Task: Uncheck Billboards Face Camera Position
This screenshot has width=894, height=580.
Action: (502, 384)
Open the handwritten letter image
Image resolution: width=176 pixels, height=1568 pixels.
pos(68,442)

****

### ASSIGNED TASK
Your job is to give the listing again exactly as it was written.

### RESPONSE TO THIS EXERCISE
Task: Uncheck Billboards Face Camera Position
This screenshot has width=894, height=580.
Action: (502, 384)
Open the handwritten letter image
Image resolution: width=176 pixels, height=1568 pixels.
pos(68,442)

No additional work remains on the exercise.